··· DATA PROVIDED ···

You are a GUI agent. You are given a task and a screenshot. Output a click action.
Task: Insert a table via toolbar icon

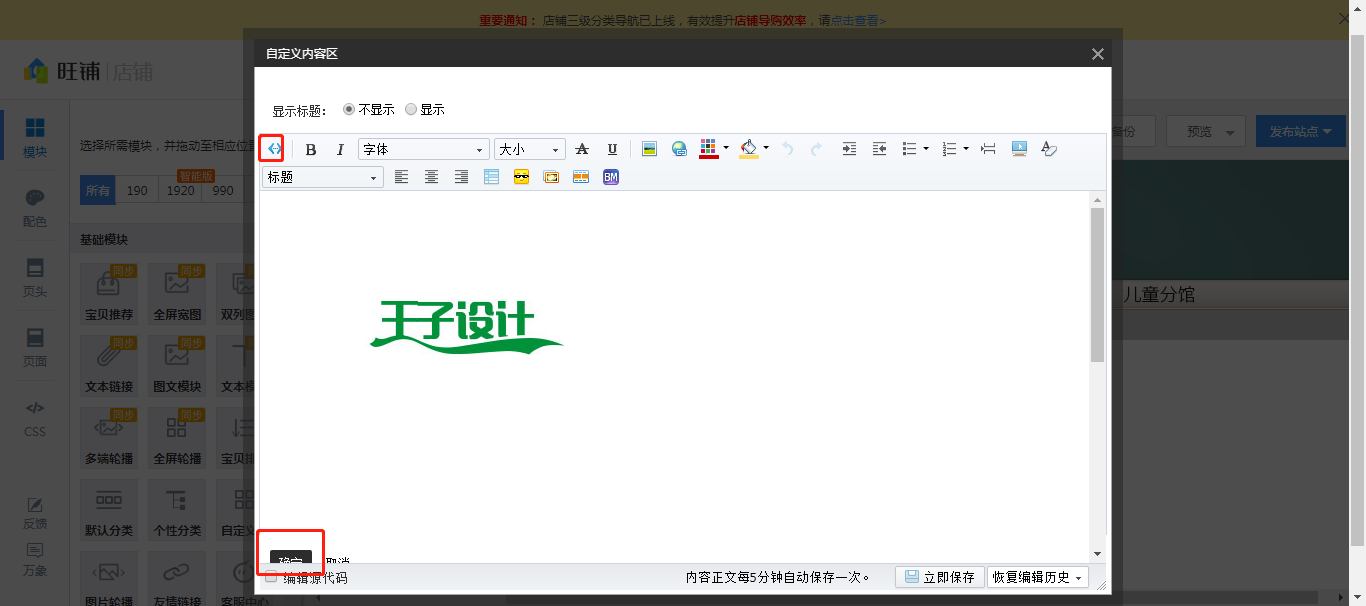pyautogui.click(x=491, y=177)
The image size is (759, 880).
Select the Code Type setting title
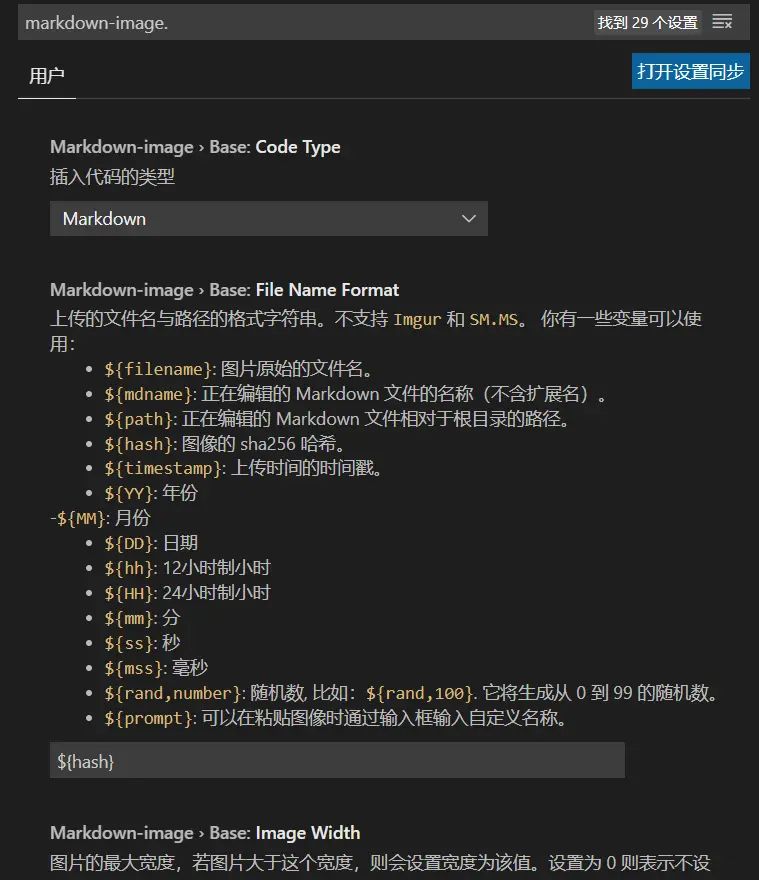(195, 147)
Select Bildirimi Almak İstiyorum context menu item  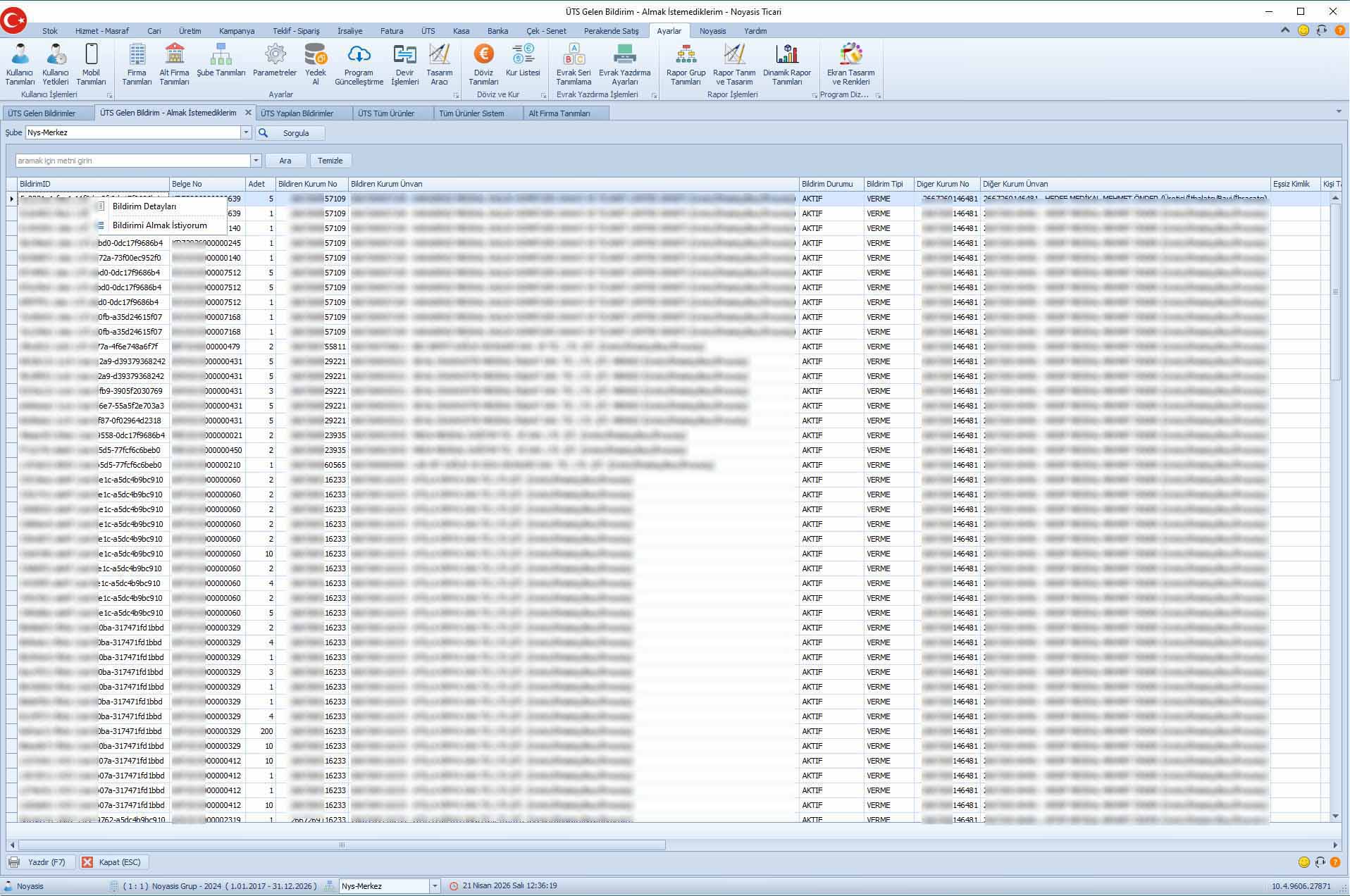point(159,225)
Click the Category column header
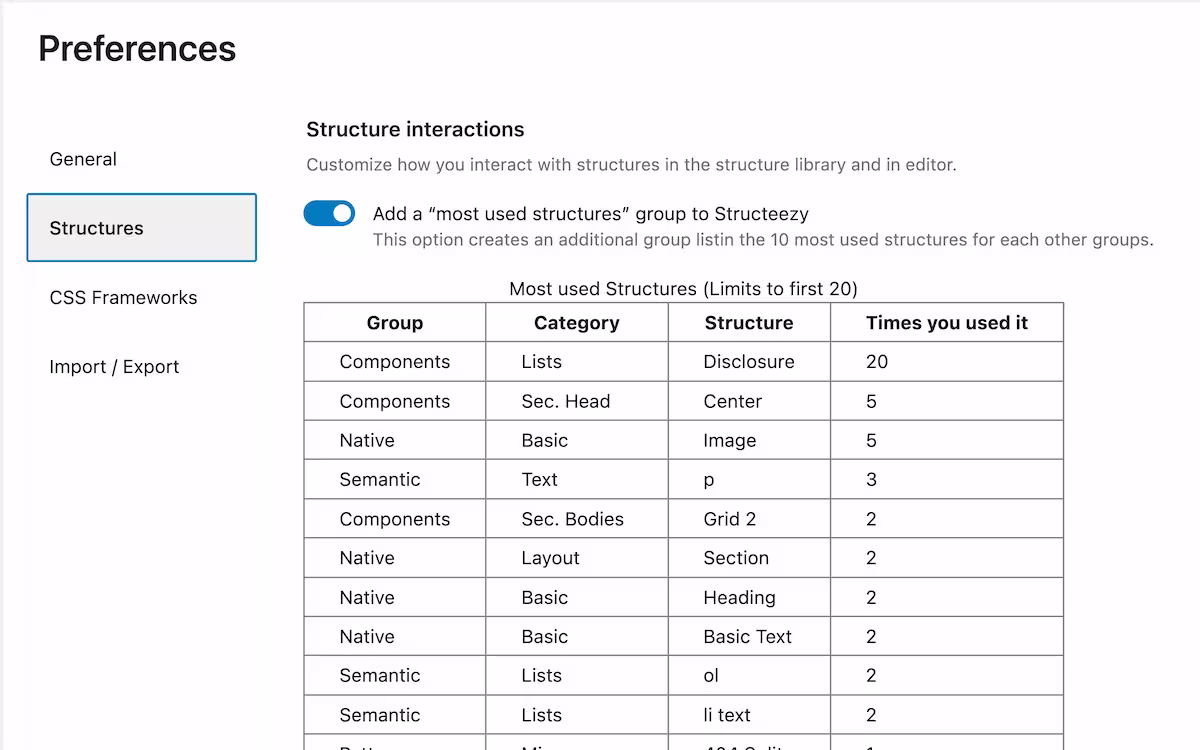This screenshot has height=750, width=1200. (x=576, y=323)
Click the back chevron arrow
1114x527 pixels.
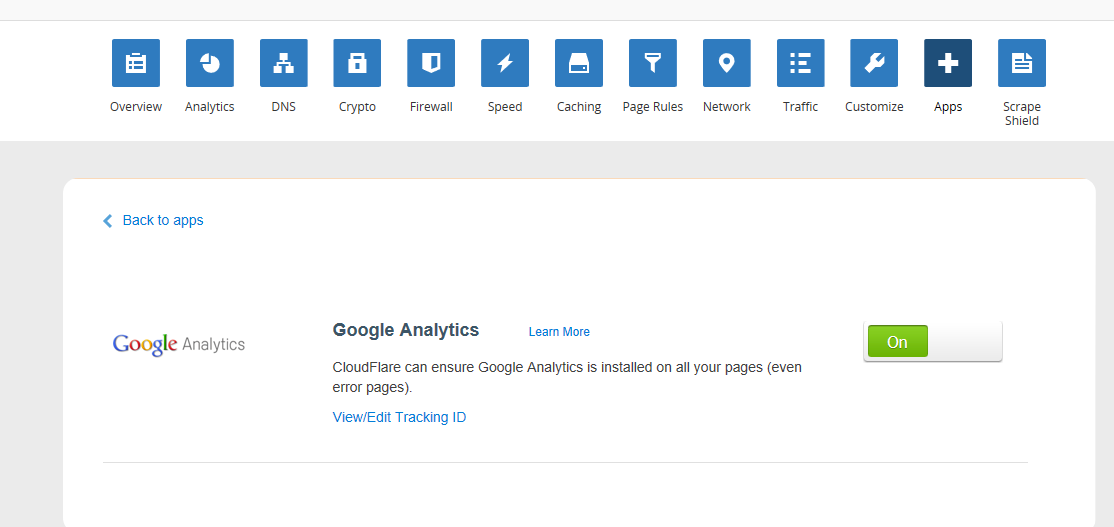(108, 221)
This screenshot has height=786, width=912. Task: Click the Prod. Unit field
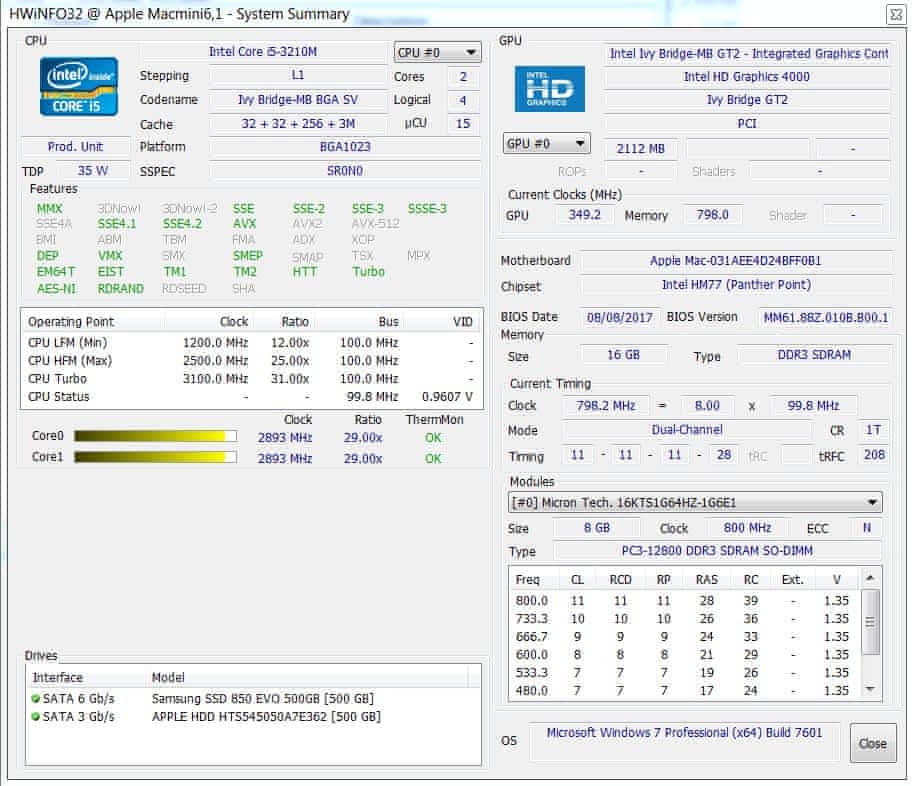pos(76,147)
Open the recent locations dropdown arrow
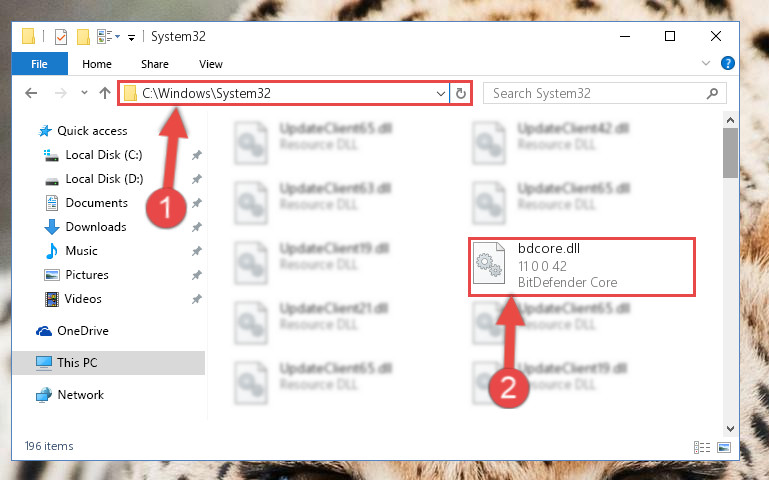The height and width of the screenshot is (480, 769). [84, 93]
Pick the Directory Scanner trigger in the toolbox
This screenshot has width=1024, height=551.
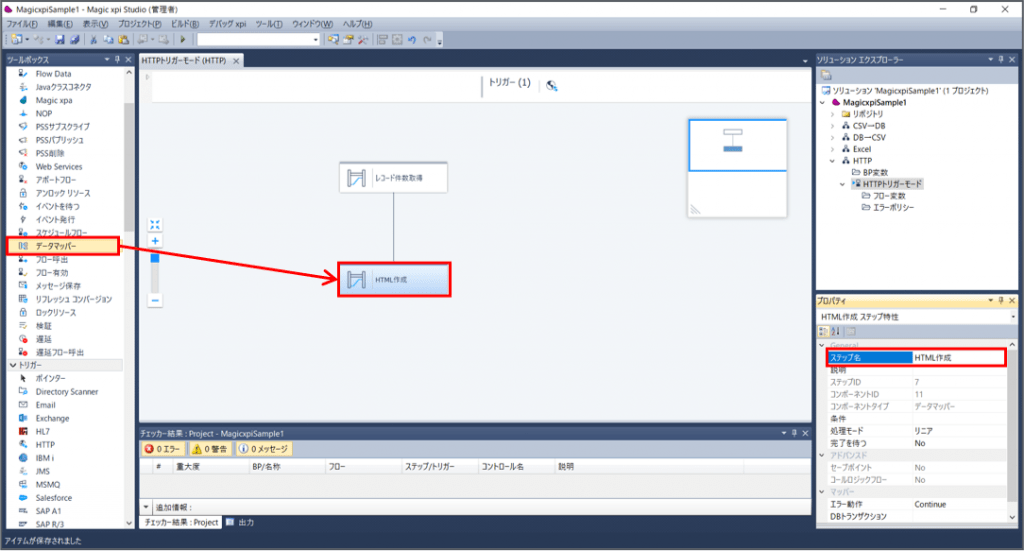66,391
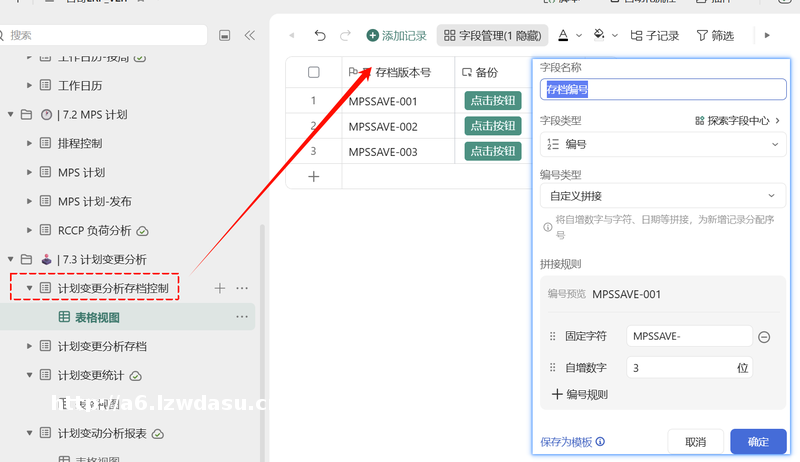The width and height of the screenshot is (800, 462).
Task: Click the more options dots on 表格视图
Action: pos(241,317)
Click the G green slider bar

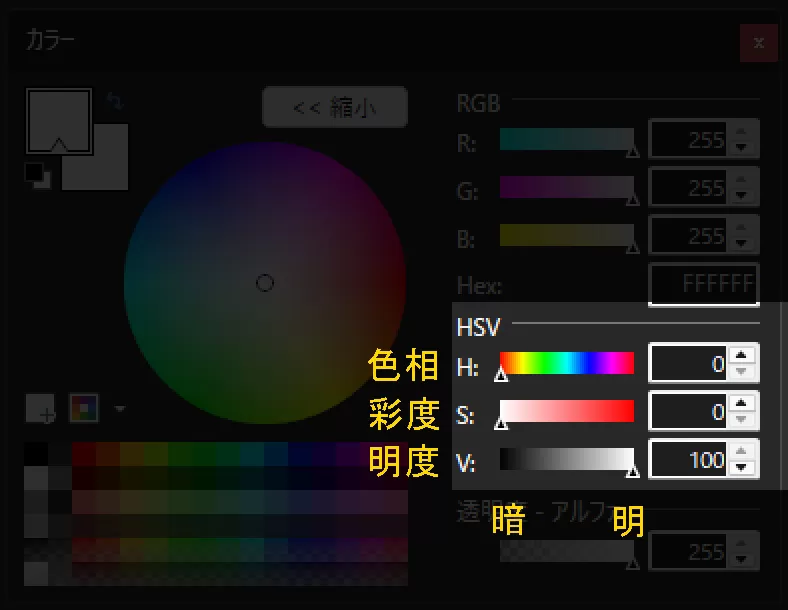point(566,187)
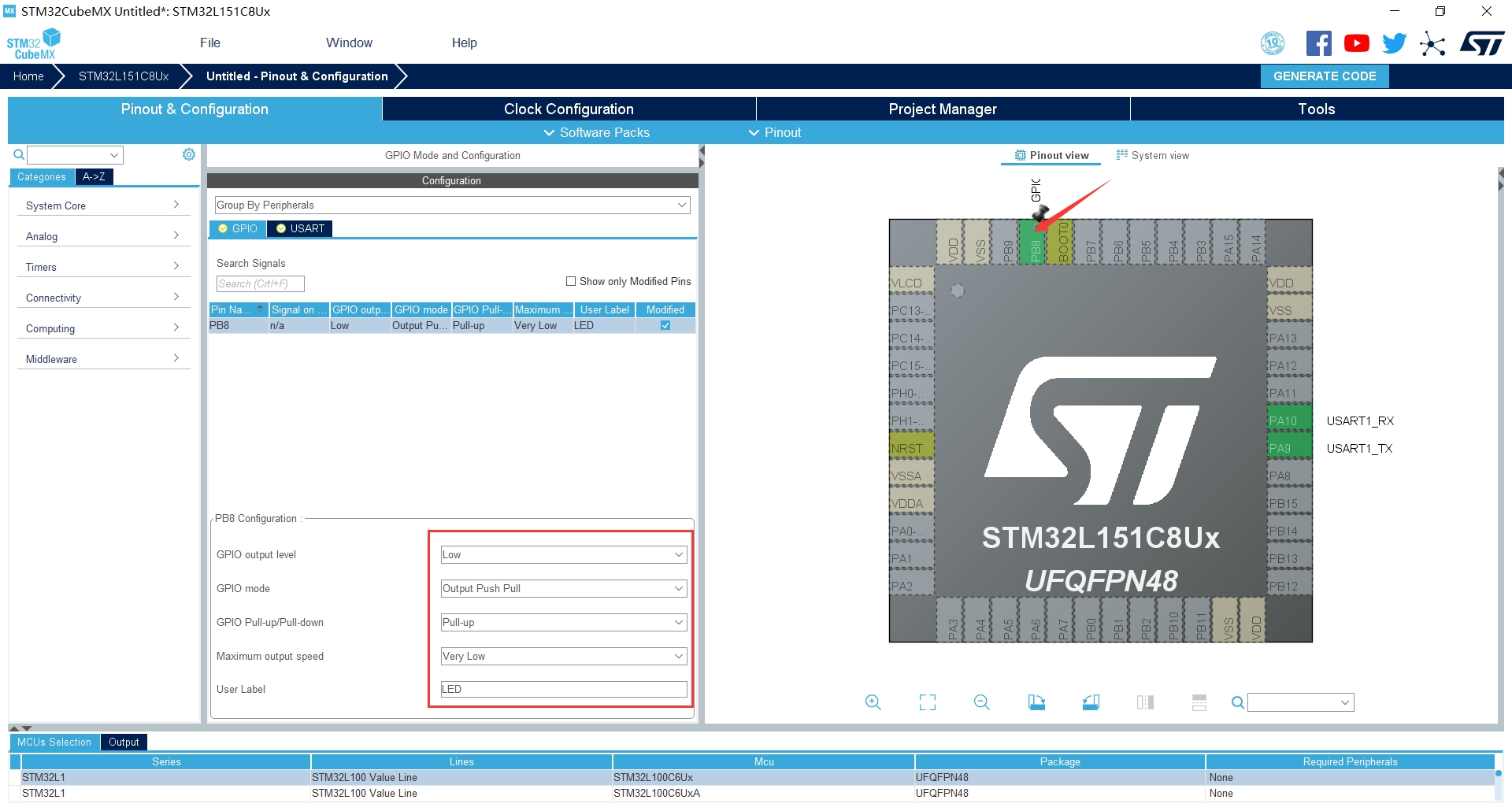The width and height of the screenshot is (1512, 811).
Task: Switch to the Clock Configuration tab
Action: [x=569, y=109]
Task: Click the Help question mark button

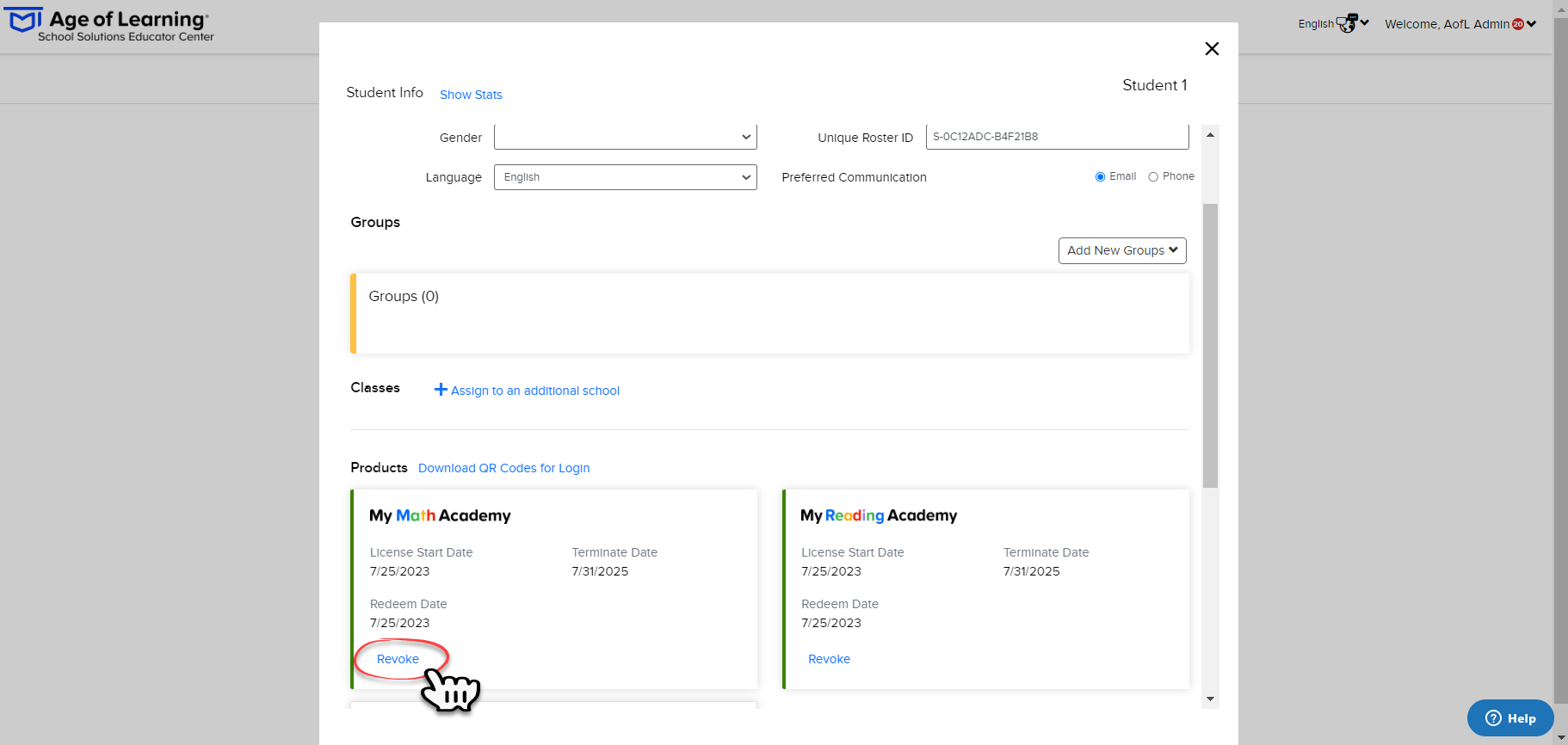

···

**WHAT YOU ARE ASKED TO DO**
In the data above, find the line containing "Click the back chevron arrow" and the line containing "Pick the Directory". Copy exactly the stretch from the first through the second, both included, leaving out any picture.

**SOLUTION FOR THIS PROBLEM**
Click the back chevron arrow
1114x527 pixels.
(108, 221)
This screenshot has height=786, width=912. Task: Click the Prod. Unit field
pos(76,147)
Open the recent locations dropdown arrow
The height and width of the screenshot is (480, 769). [84, 93]
Pick the Directory Scanner trigger in the toolbox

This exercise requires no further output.